The major U.S. stock indexes finished mixed on Tuesday with technology shares weighing the most on the market. The pressure in the technology sector was attributed to the news that nearly all the nation’s state attorneys general are probing Big Tech companies.
Individually, shares of Ford were pressured by a downgrade to its credit rating. Higher yields helped drive Bank of America shares up 2.5%. Goldman Sachs gained 1.7% and State Street rose 9%.

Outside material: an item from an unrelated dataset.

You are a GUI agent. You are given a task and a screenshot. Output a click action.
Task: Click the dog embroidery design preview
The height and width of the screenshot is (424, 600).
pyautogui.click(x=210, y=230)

In the cash market, the benchmark S&P 500 Index settled at 2979.39, up 0.96 or +0.03%. The blue chip Dow Jones Industrial Average finished at 26909.43, up 73.92 or +0.29% and the technology-based NASDAQ Composite closed at 8084.16, down 3.28 or -0.04%.
Late Session Surge
Stocks actually spent most of the session under pressure, but a late session rally helped the S&P 500 and Dow erase those early losses. The late surge was fueled by a recovery in industrial, energy and health care stocks. Higher U.S. Treasury yields helped bank stocks post solid gains.
Rotation from Growth Stocks to Value Stocks
For a second session, there was evidence of investor rotation from growth stocks to value stocks.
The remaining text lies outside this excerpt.